Description of the task:
Your answer must be an exact copy of the data below, minus any pictures.

Provided data:
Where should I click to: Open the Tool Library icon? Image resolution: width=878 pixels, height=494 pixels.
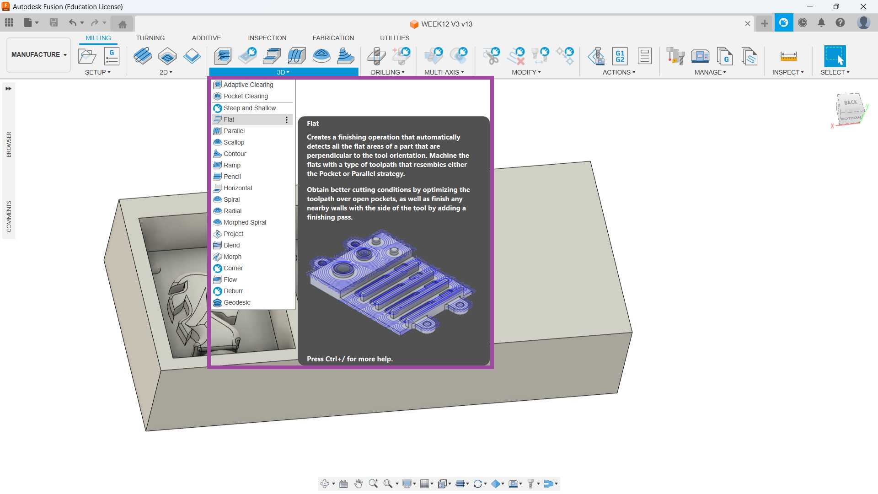675,56
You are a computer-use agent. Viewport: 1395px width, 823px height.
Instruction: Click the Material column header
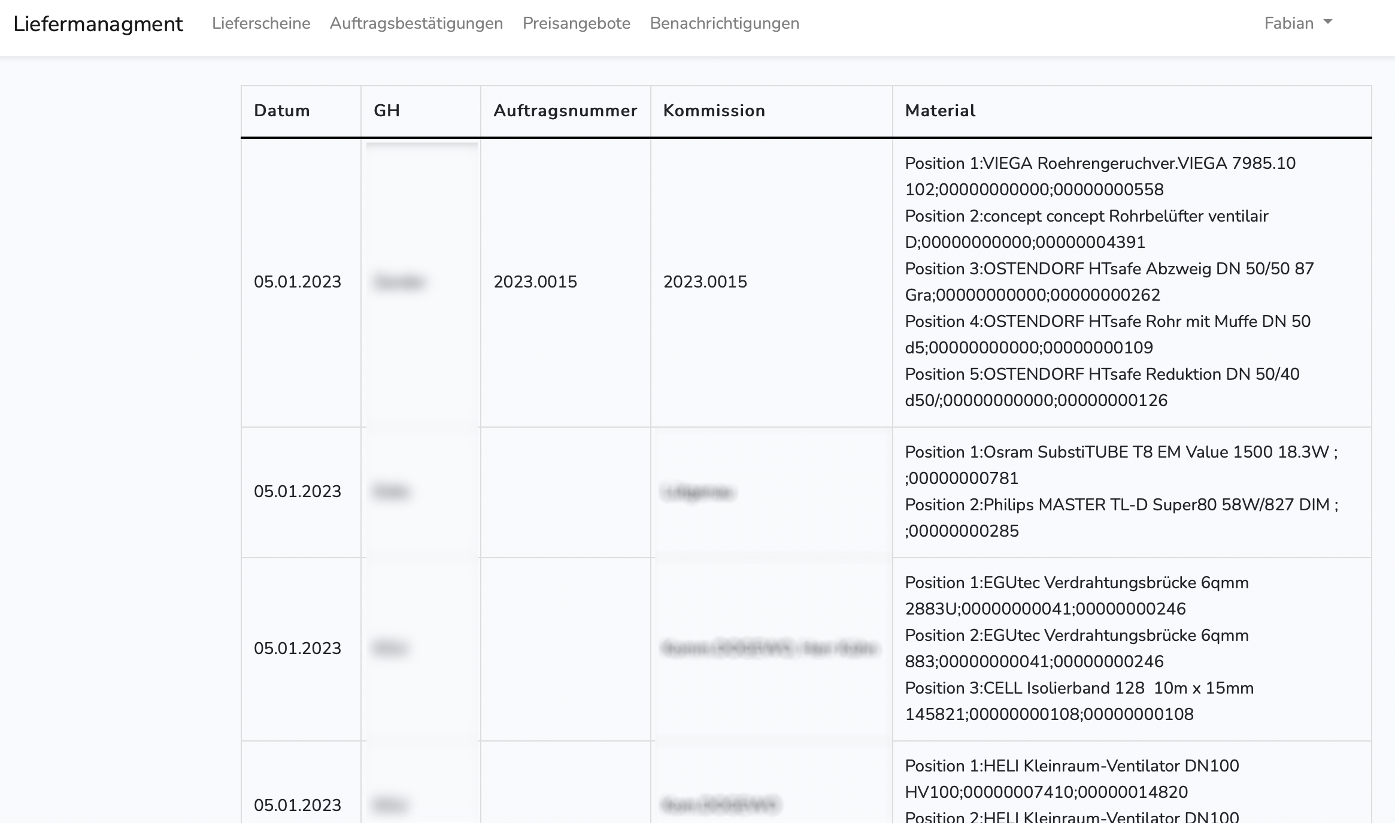coord(940,111)
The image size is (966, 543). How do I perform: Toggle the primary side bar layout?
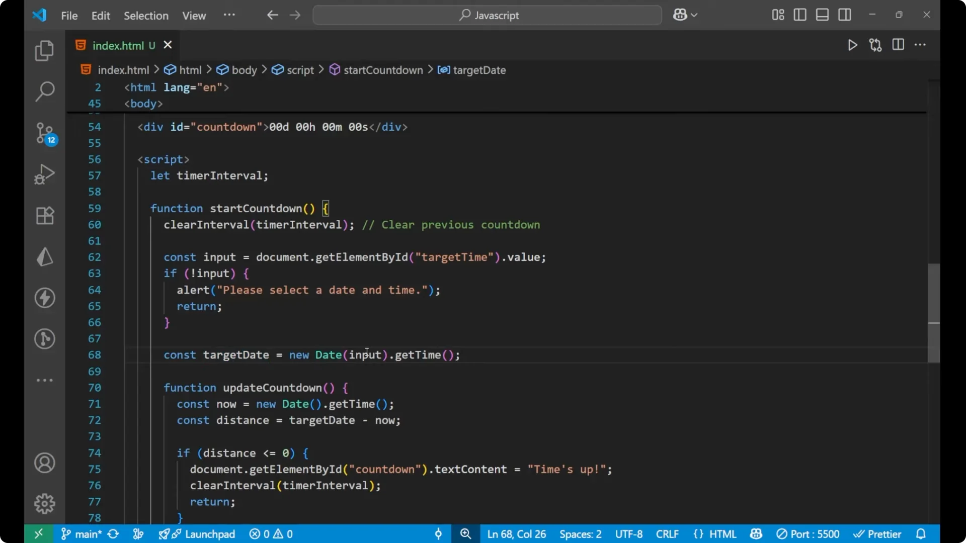click(800, 15)
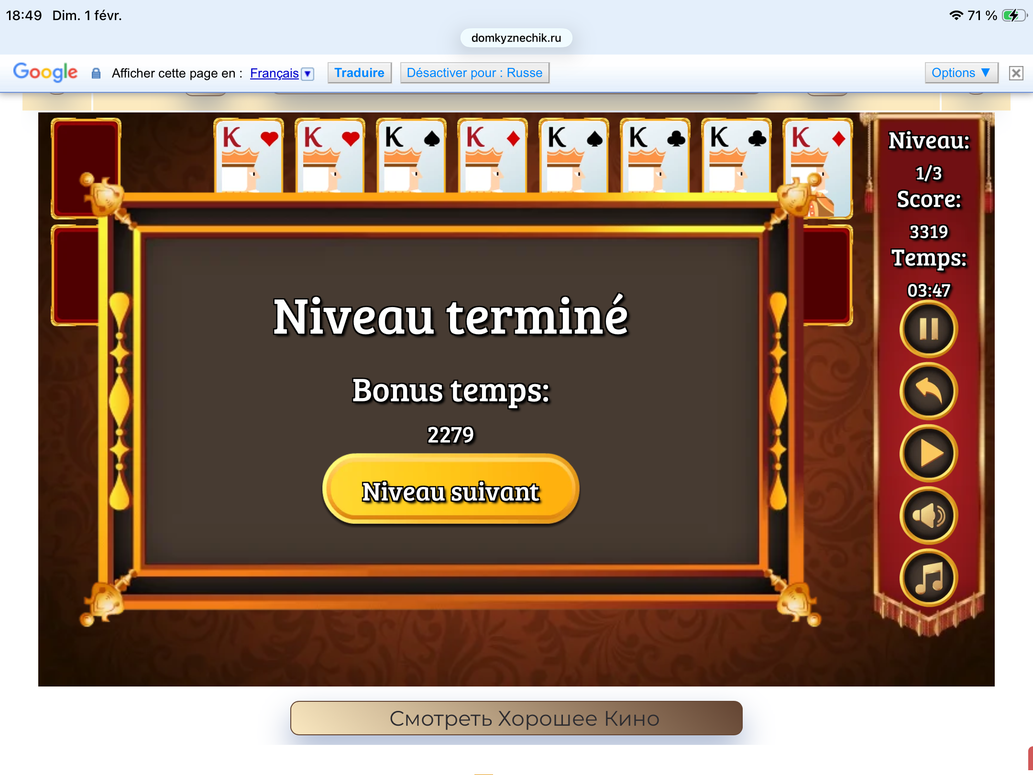Tap the domkyznechik.ru address pill
The width and height of the screenshot is (1033, 775).
click(x=516, y=38)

Exercise solution:
Where should I click to: Open the Tool Library icon? Image resolution: width=878 pixels, height=494 pixels.
675,56
You are a computer-use agent. Viewport: 1395px width, 823px height.
Instruction: Click the Material column header
coord(940,111)
The image size is (966, 543). How do I perform: Toggle the primary side bar layout?
click(800, 15)
Tap the domkyznechik.ru address pill
The width and height of the screenshot is (1033, 775).
click(x=516, y=38)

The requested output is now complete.